Registration of Debt Securities
Debt Securities in Book Entry Form
Unless otherwise indicated in an applicable prospectus supplement, debt securities of any series may be issued in whole or in part in the form of one or more global securities (“ Global Securities ”) registered in the name of a designated clearing agency (a “ Depositary ”) or its nominee and held by or on behalf of the Depositary in accordance with the terms of the applicable Trust Indenture. The specific terms of the depositary arrangement with respect to any portion of a series of debt securities to be represented by a Global Security will, to the extent not described herein, be described in the prospectus supplement relating to such series. The Company anticipates that the provisions described in this section will apply to all depositary arrangements.

_RAW DATA_.
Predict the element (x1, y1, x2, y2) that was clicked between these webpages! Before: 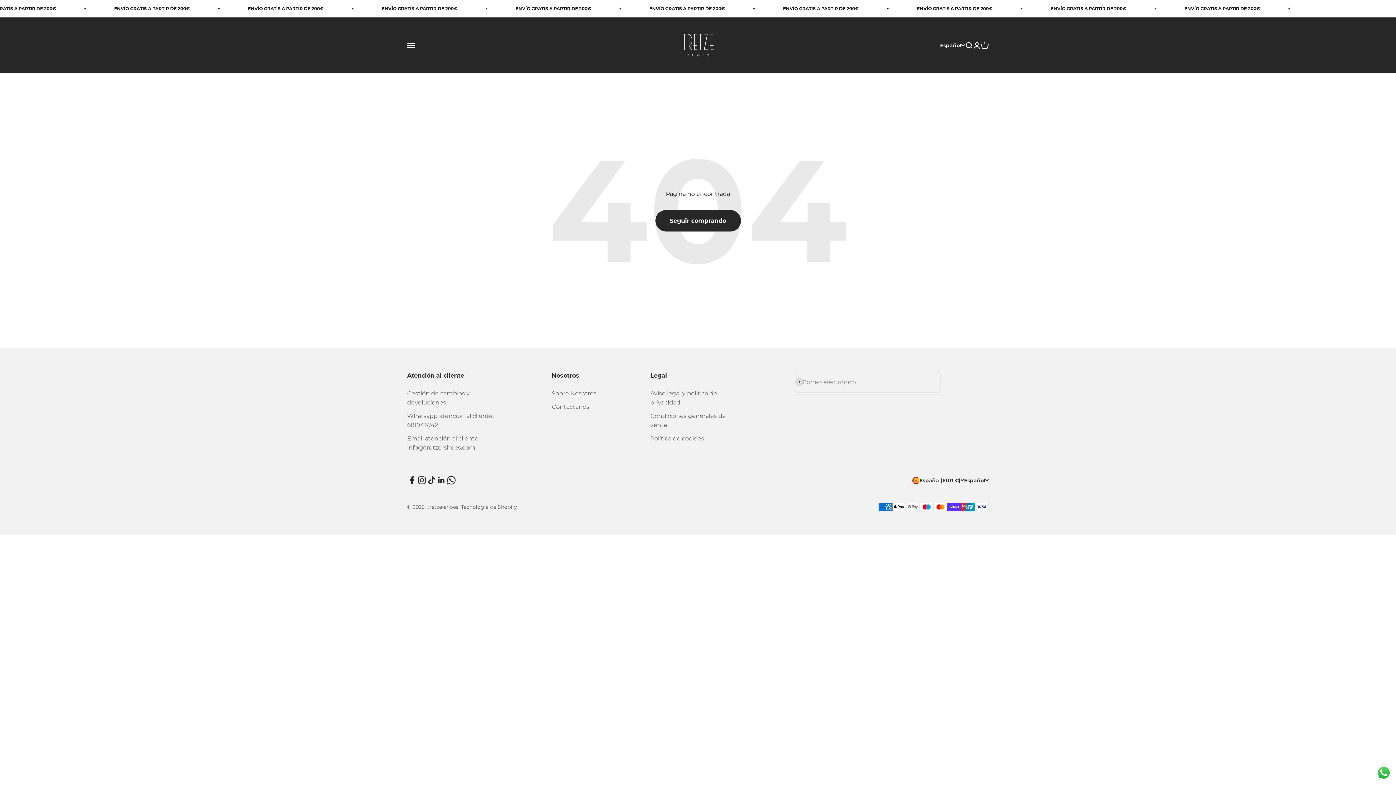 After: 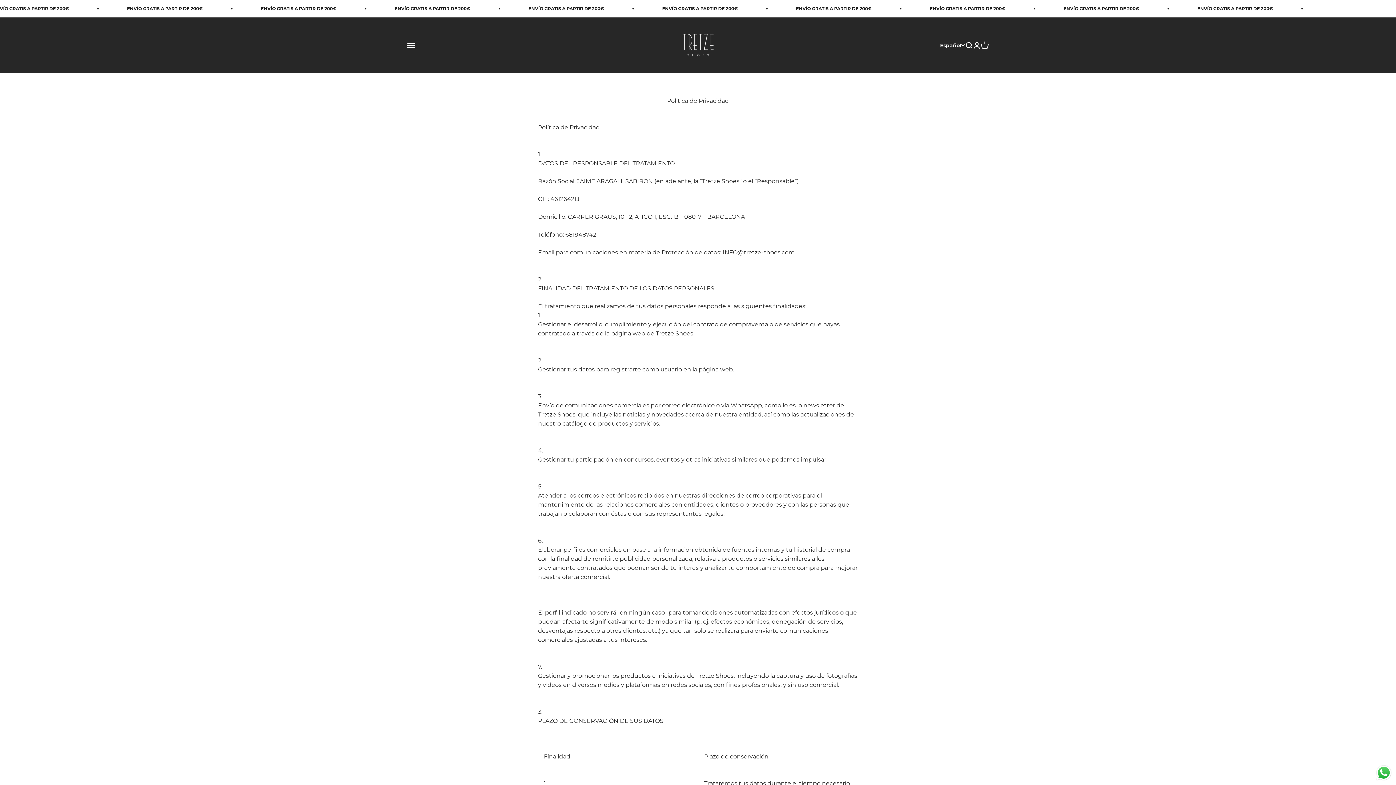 Action: label: Aviso legal y política de privacidad bbox: (650, 389, 741, 407)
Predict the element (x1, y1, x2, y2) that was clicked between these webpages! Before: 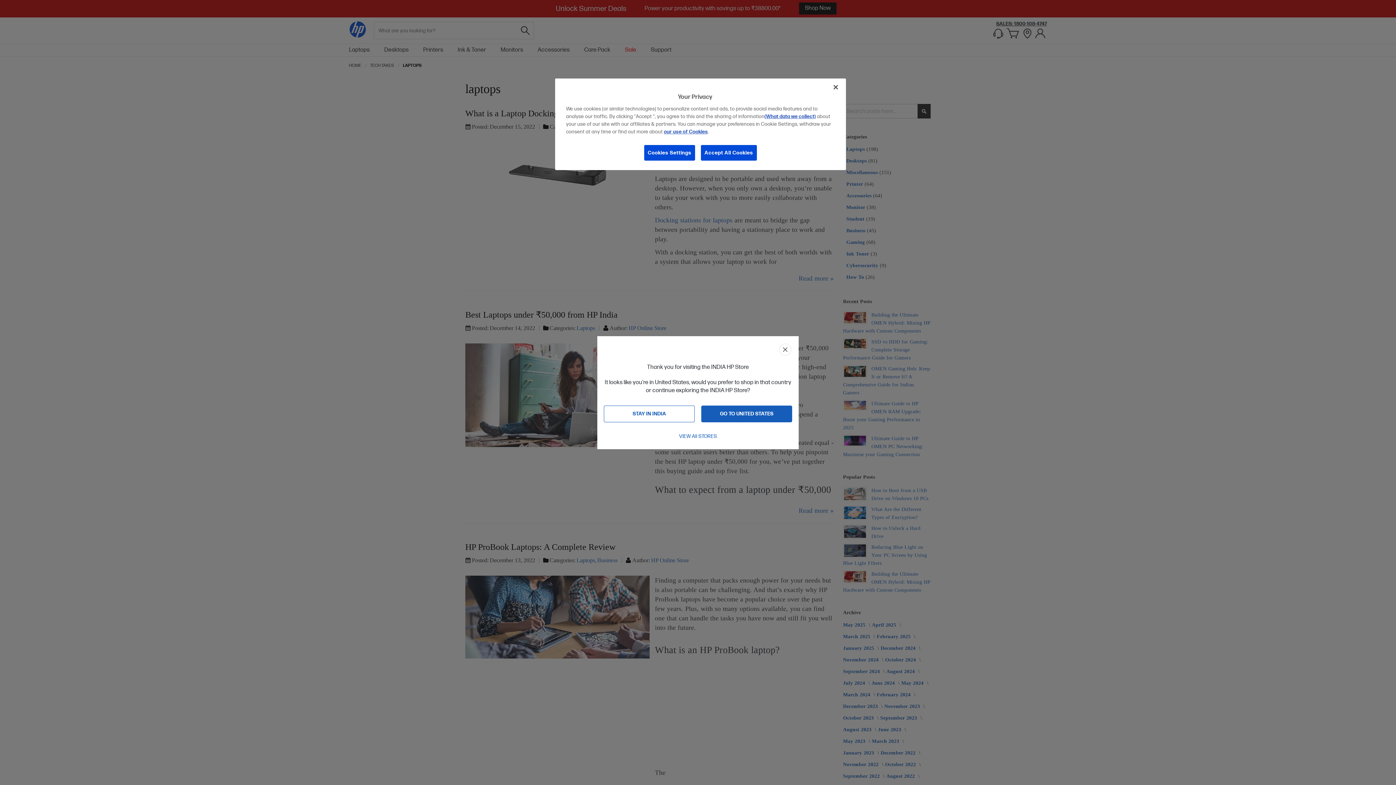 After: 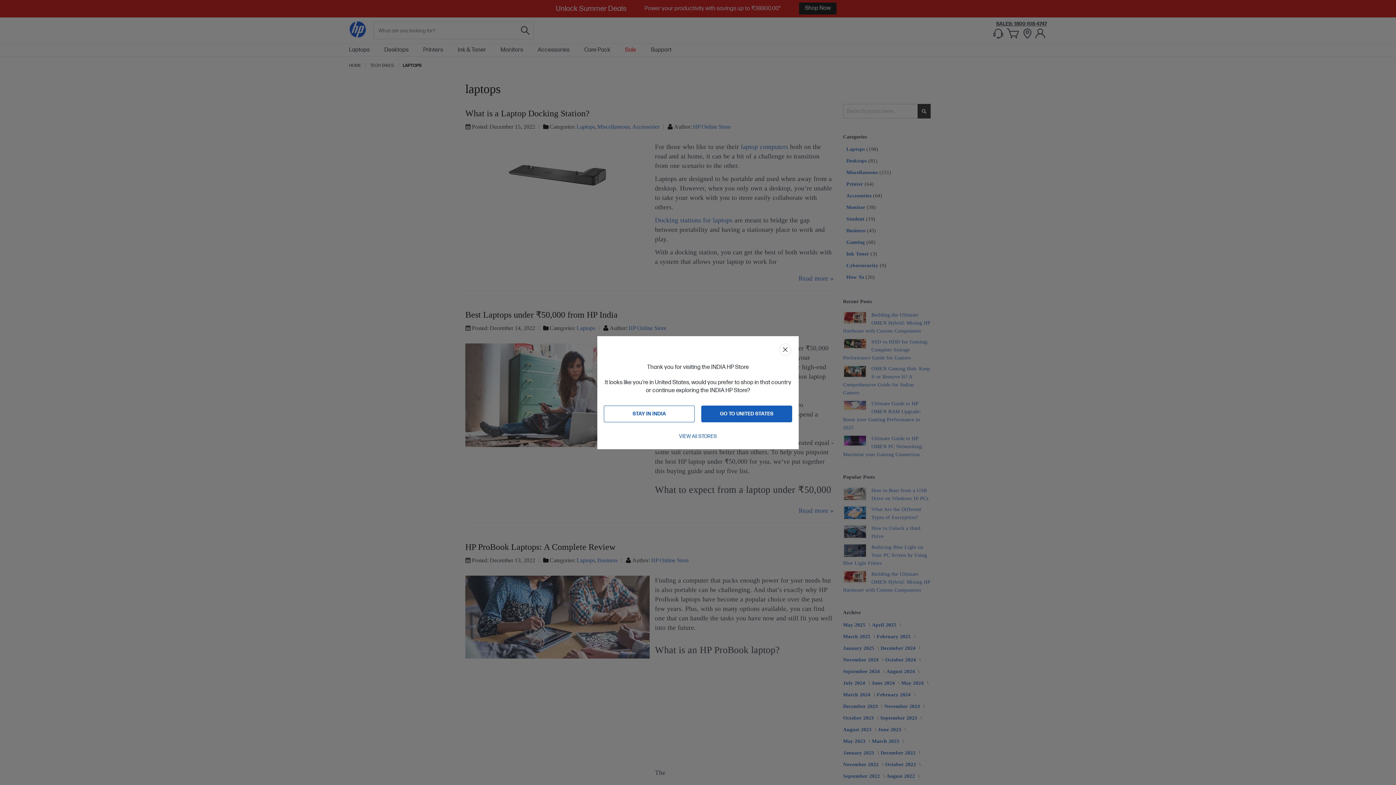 Action: bbox: (828, 79, 844, 95) label: Close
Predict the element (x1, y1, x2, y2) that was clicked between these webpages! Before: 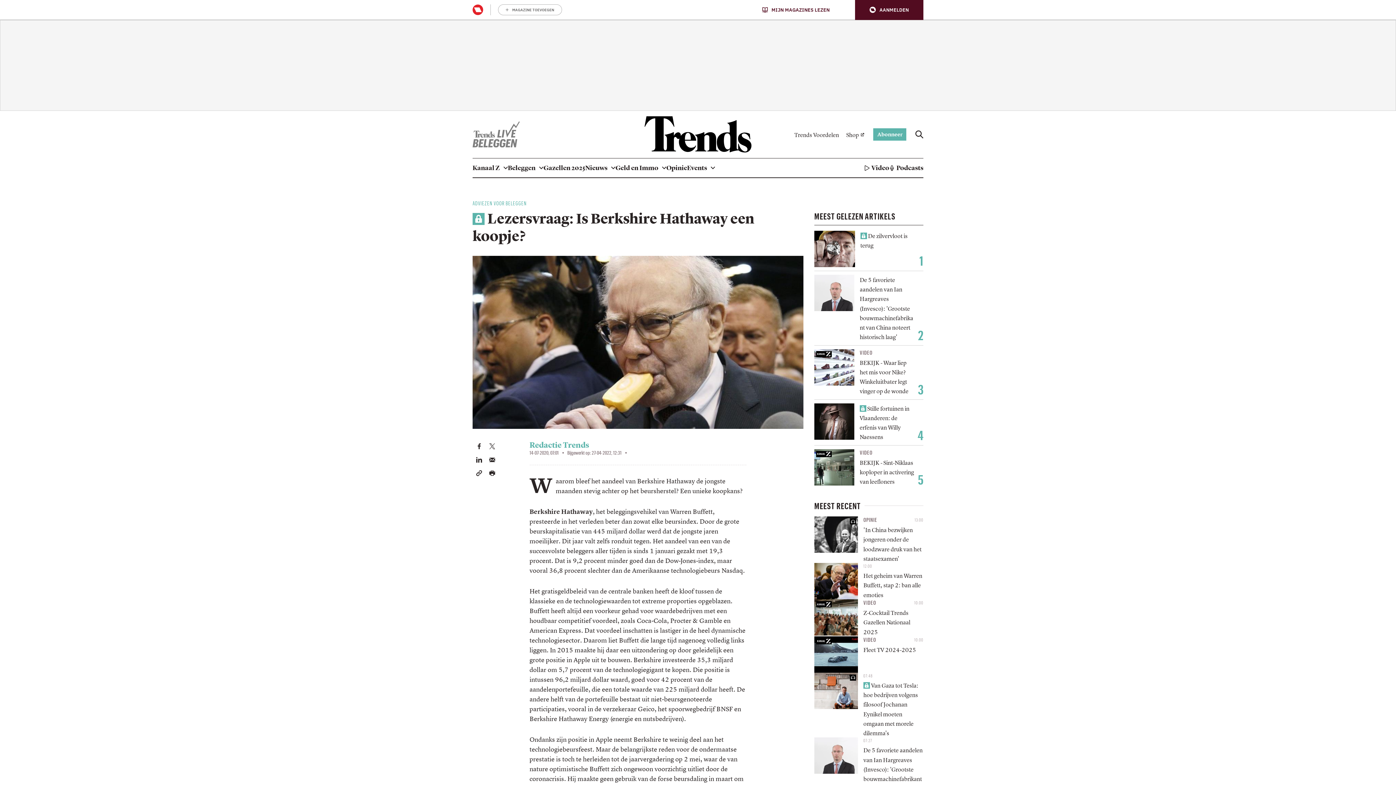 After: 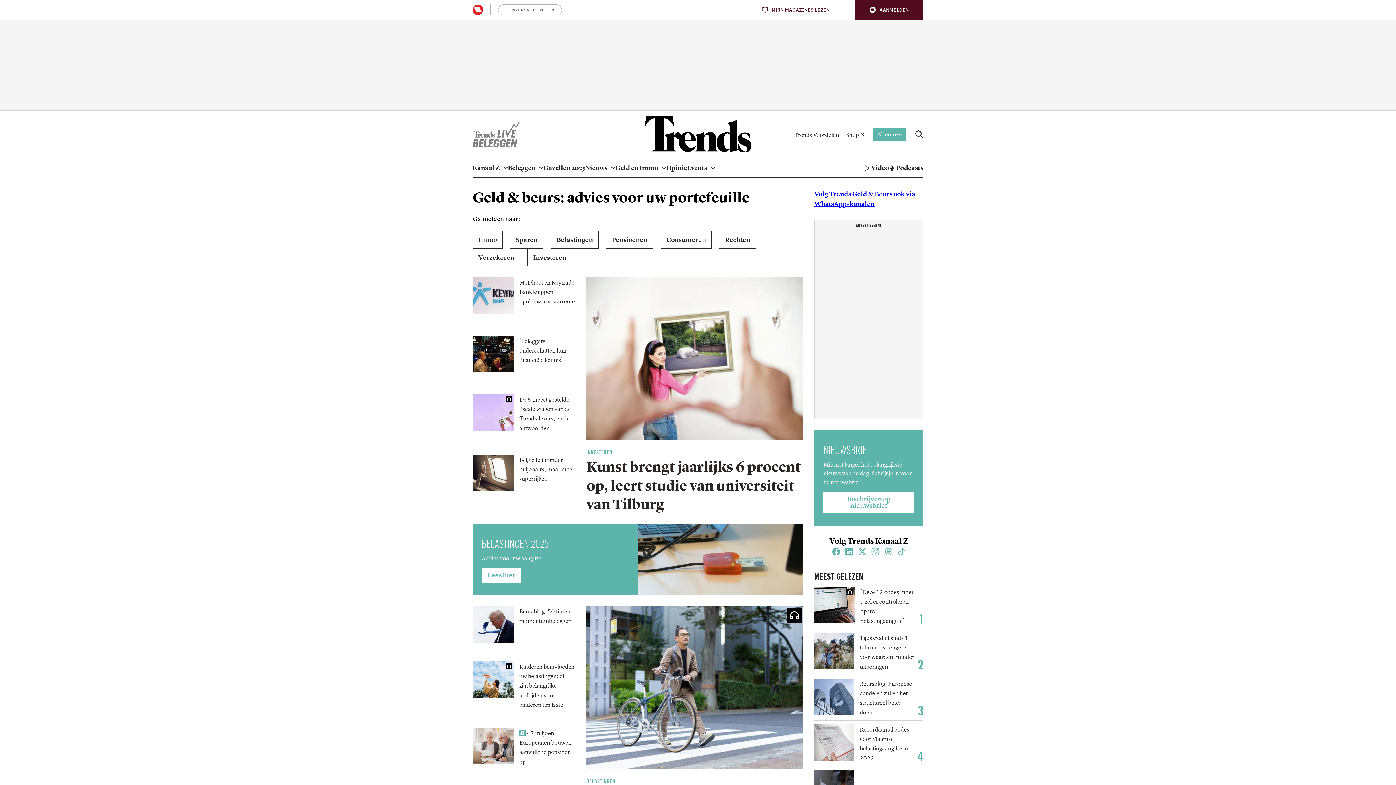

_CHALLENGE_.
Return the stretch of the passage on registering debt securities from "Registration of Debt" through "all depositary arrangements.", copied word for word.

_EXERCISE ANSWER_.
Registration of Debt Securities
Debt Securities in Book Entry Form
Unless otherwise indicated in an applicable prospectus supplement, debt securities of any series may be issued in whole or in part in the form of one or more global securities (“ Global Securities ”) registered in the name of a designated clearing agency (a “ Depositary ”) or its nominee and held by or on behalf of the Depositary in accordance with the terms of the applicable Trust Indenture. The specific terms of the depositary arrangement with respect to any portion of a series of debt securities to be represented by a Global Security will, to the extent not described herein, be described in the prospectus supplement relating to such series. The Company anticipates that the provisions described in this section will apply to all depositary arrangements.